[Extracted records]

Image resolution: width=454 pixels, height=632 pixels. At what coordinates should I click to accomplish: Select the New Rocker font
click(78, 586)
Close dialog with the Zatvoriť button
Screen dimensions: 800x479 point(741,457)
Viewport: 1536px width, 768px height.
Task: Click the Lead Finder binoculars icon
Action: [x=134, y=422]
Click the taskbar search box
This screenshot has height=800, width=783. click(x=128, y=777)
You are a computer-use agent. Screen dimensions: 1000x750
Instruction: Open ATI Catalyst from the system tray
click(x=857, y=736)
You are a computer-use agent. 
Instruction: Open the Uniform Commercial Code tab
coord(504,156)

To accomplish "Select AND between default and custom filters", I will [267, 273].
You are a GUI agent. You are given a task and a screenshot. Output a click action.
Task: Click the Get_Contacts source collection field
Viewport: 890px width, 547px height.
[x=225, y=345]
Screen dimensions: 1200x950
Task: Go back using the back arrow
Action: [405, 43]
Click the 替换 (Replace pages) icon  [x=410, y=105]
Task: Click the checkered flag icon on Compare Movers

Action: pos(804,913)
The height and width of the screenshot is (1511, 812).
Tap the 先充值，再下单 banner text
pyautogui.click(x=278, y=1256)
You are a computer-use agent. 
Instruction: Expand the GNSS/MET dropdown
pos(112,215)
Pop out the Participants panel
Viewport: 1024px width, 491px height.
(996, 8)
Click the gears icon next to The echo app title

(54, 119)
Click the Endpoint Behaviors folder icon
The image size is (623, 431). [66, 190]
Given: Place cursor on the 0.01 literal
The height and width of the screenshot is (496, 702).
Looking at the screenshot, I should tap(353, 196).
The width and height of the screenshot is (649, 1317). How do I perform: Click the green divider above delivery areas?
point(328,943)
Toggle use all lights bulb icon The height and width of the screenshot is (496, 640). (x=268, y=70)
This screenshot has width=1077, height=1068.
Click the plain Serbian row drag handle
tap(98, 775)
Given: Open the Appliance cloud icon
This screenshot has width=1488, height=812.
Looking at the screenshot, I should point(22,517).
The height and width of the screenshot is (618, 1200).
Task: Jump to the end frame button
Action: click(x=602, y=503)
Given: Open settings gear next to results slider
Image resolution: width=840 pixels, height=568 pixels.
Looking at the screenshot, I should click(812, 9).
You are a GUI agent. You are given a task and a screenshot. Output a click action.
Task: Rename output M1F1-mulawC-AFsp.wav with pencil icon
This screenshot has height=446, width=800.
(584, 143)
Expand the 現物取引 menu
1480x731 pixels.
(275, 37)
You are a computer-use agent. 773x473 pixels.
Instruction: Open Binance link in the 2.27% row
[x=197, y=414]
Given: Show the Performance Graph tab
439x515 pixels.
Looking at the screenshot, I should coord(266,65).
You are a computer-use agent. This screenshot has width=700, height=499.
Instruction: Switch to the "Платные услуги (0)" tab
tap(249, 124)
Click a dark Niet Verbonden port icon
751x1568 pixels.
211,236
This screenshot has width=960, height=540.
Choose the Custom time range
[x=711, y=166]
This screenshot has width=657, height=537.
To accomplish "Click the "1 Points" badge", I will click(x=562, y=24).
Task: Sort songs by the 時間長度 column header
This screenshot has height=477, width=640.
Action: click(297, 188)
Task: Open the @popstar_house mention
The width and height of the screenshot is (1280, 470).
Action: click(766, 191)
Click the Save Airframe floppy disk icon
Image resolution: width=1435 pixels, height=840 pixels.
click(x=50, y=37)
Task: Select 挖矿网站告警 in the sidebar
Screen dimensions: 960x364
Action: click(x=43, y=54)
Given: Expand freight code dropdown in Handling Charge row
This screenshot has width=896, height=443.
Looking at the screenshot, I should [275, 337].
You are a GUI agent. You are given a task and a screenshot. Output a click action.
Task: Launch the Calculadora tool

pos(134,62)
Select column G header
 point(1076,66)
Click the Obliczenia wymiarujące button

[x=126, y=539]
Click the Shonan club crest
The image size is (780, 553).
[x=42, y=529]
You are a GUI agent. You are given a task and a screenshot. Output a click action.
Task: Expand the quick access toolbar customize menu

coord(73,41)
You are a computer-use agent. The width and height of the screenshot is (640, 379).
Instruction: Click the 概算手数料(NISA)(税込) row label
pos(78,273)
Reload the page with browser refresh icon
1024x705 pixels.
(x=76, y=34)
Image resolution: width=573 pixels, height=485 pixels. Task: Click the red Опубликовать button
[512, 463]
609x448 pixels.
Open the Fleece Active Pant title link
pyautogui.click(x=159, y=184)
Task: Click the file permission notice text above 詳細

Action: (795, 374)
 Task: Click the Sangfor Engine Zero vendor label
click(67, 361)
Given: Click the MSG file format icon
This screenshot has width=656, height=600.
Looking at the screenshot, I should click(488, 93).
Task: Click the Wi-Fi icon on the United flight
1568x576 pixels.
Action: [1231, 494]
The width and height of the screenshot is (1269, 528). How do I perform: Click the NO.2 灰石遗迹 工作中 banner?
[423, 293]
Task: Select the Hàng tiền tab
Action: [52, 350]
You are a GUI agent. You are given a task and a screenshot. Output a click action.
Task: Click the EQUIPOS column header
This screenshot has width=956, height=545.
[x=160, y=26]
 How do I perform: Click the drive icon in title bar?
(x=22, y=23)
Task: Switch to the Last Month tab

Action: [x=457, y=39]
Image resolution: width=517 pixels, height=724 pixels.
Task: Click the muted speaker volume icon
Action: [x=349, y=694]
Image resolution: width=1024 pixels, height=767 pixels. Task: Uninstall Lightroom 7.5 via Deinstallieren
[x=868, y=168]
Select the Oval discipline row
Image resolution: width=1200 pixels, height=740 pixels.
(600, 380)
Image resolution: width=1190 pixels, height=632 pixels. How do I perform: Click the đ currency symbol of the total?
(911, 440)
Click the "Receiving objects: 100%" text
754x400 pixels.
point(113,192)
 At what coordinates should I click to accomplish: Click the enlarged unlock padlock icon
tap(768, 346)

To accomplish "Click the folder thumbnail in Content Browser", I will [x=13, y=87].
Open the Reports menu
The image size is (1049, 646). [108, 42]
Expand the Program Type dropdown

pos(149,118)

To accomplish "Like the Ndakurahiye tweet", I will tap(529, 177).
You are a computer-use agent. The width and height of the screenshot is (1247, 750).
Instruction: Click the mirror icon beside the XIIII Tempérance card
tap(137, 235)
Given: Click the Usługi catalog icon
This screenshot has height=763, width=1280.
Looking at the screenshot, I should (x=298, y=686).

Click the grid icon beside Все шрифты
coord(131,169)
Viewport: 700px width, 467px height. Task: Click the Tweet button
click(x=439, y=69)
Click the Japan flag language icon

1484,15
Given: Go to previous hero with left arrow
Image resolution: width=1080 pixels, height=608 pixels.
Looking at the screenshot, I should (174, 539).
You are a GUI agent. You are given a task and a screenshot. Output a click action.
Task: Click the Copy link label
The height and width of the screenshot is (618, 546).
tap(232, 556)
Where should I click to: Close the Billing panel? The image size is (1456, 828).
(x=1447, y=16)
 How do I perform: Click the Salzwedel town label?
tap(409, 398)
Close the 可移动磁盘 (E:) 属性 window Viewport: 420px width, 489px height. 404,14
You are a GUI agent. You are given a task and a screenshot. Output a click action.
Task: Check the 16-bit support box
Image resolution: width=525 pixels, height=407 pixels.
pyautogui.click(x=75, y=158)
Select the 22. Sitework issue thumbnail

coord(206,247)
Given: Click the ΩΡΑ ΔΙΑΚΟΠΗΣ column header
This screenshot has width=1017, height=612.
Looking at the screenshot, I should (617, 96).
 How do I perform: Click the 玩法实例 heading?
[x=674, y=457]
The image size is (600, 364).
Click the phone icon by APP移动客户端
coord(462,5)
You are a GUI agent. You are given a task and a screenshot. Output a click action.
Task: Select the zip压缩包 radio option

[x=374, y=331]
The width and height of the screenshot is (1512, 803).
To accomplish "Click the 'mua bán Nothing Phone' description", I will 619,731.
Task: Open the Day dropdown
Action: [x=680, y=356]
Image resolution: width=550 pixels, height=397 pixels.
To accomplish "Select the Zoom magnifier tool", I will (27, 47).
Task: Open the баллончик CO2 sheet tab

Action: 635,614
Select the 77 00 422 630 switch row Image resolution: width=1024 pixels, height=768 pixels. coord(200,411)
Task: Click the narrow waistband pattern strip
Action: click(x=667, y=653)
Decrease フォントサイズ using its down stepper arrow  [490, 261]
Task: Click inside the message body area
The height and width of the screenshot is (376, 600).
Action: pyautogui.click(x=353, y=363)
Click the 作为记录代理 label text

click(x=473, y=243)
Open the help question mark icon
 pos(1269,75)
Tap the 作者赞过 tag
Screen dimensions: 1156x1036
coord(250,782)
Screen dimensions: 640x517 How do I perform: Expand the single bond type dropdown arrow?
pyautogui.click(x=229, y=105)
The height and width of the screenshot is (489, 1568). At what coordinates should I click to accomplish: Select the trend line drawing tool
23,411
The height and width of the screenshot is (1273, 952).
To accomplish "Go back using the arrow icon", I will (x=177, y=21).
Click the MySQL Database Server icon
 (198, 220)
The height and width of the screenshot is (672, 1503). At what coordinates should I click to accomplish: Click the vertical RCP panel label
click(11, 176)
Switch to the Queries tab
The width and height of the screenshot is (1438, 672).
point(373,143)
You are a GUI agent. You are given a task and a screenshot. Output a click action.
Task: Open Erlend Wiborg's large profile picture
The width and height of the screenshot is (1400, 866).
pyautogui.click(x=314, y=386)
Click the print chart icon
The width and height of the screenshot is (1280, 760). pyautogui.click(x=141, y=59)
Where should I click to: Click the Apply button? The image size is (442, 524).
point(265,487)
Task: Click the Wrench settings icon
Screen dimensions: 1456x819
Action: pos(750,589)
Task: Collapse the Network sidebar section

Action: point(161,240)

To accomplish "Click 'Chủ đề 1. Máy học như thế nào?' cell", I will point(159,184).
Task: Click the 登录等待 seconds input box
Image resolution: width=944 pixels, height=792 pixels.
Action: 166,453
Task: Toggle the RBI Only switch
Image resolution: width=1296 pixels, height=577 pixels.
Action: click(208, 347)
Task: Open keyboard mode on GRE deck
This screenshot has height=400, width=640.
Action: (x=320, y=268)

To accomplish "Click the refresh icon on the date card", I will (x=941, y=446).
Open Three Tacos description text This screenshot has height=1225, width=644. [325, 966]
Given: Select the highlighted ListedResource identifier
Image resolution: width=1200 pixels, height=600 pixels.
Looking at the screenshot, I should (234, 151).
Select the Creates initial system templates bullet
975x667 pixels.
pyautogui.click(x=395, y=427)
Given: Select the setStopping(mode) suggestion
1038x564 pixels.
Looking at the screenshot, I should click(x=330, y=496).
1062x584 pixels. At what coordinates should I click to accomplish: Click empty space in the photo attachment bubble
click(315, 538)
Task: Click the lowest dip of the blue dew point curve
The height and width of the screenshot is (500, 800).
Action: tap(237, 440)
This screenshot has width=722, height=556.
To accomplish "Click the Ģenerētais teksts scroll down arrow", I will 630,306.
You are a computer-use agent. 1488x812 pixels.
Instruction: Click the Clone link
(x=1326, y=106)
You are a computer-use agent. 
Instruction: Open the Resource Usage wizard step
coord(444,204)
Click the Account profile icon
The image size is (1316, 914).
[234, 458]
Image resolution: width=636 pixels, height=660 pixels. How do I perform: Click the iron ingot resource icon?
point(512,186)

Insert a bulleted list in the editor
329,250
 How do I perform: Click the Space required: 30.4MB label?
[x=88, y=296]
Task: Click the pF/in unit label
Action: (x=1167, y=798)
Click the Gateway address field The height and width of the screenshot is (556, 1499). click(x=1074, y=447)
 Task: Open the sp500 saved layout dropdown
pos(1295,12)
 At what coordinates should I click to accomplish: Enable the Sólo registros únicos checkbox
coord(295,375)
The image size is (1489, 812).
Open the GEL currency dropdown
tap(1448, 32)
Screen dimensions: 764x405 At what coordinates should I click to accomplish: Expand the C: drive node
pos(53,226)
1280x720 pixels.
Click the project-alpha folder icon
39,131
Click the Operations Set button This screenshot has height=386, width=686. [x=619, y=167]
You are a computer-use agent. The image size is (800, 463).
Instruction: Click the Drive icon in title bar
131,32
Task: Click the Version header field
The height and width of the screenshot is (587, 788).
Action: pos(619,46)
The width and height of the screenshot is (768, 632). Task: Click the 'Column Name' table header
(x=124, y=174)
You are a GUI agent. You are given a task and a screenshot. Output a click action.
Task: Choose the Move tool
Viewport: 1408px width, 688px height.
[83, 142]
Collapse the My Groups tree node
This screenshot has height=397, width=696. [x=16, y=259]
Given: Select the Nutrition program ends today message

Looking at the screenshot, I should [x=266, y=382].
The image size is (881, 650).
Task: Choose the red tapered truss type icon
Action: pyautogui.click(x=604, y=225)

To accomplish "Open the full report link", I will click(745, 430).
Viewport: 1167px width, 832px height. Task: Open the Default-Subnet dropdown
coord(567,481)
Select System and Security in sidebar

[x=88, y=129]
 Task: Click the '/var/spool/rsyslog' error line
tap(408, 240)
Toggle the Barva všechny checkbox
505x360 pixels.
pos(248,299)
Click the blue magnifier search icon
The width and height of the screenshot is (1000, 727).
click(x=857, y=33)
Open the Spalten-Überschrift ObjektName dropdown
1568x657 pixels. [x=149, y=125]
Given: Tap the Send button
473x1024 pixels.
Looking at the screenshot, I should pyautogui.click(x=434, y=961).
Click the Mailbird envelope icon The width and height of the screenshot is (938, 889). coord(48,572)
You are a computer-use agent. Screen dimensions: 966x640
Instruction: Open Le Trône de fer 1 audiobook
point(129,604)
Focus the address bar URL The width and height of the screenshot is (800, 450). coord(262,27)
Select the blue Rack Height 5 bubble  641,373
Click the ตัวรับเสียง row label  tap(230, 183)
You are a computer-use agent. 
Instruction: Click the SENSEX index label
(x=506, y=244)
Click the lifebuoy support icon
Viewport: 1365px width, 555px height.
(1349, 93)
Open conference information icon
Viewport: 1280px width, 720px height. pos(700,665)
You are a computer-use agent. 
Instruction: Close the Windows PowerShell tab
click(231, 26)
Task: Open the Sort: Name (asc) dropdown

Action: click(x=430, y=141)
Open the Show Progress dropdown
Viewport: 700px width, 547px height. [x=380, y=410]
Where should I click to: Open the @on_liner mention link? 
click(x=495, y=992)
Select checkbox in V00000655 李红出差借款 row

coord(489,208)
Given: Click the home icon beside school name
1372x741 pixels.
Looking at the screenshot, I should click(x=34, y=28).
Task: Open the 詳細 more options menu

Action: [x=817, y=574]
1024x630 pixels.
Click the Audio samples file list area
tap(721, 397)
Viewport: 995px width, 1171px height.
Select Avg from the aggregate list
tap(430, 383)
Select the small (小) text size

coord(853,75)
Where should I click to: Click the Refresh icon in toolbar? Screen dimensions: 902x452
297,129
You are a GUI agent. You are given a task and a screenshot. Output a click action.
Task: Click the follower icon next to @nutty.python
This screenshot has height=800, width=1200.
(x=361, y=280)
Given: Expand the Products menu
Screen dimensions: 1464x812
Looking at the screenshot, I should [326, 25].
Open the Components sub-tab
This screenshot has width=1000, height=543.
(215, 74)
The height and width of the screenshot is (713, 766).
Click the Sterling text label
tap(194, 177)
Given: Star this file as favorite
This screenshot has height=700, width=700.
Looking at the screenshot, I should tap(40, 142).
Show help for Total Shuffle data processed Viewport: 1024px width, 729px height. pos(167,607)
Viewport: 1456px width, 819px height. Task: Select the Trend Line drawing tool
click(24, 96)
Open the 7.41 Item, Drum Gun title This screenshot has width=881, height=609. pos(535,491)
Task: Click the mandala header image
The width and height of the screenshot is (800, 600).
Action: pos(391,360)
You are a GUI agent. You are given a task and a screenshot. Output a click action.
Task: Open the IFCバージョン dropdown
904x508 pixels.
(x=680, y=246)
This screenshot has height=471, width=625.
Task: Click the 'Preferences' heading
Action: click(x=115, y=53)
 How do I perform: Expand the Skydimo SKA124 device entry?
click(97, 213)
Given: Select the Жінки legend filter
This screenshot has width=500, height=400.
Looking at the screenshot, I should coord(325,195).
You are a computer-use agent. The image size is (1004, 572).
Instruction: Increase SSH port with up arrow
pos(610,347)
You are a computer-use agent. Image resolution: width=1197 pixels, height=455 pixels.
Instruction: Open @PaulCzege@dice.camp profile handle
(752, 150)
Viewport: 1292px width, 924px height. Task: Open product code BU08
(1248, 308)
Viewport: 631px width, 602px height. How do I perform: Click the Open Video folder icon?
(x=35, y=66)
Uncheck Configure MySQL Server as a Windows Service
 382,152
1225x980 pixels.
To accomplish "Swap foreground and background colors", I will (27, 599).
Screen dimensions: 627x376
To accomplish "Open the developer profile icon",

» TASK REQUIREMENTS: Look through the data above for the word "blue". Report each line where it occurs.

» YOUR RESPONSE:
Task: Click the lowest dip of the blue dew point curve
Click the blue magnifier search icon
Select the blue Rack Height 5 bubble  641,373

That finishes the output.